Als Sitz des gleichnamigen Landkreises (Merkez) beherbergt die Kreisstadt etwa 68 Prozent der Kreisbevölkerung. Daneben bestehen noch drei weitere Belediye: Halfeli (8.491), Melekli (3.604) und Hoşhaber (2.731 Einw.). 41 Dörfer (Köy) mit insgesamt 30.846 Einwohnern (752 pro Dorf) komplettieren den Kreis.

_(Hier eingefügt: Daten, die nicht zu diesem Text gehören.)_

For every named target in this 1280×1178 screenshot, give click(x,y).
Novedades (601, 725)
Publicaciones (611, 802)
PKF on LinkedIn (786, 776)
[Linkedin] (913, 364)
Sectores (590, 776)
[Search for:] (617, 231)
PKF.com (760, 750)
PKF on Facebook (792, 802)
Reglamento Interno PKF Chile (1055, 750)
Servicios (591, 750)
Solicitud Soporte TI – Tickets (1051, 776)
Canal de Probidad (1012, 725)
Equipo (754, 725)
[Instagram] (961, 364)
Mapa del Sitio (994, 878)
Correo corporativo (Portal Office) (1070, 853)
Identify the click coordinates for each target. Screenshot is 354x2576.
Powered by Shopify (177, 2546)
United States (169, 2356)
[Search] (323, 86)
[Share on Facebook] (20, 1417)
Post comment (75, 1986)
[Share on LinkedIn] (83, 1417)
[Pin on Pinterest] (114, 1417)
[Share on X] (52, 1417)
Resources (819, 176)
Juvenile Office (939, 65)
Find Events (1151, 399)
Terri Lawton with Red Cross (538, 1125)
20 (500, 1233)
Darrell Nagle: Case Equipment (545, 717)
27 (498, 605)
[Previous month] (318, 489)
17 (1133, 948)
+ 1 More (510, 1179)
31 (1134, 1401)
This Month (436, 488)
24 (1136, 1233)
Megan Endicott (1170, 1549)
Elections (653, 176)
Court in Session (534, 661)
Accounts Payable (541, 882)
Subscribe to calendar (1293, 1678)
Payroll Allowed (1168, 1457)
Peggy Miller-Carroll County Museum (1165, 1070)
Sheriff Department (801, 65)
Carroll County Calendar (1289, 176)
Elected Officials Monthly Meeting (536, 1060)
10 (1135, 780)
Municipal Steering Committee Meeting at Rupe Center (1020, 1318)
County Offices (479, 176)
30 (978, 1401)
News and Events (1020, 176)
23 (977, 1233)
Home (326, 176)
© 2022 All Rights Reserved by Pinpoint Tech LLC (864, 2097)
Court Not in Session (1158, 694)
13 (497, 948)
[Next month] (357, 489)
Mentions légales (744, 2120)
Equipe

Die größten Dörfer sind: Aşağıerhacı (4.318), Karakuyu (2.877), Panik (2.737), Enginalan (2.498), Yüzbaşılar (2.446), Evci (1.544), Suveren (1231), Küllük (1.074), Tacirli (1.028) und Gülpınar (1.011 Einw.).
Demographie
Bevölkerungsentwicklung 2007 – 2018
Nachfolgende Tabelle zeigt den vergleichenden Bevölkerungsstand am Jahresende für die Provinz, den zentralen Landkreis und die Stadt Iğdır sowie den jeweiligen Anteil an der übergeordneten Verwaltungsebene. Die Zahlen basieren auf dem 2007 eingeführten adressbasierten Einwohnerregister (ADNKS).[3]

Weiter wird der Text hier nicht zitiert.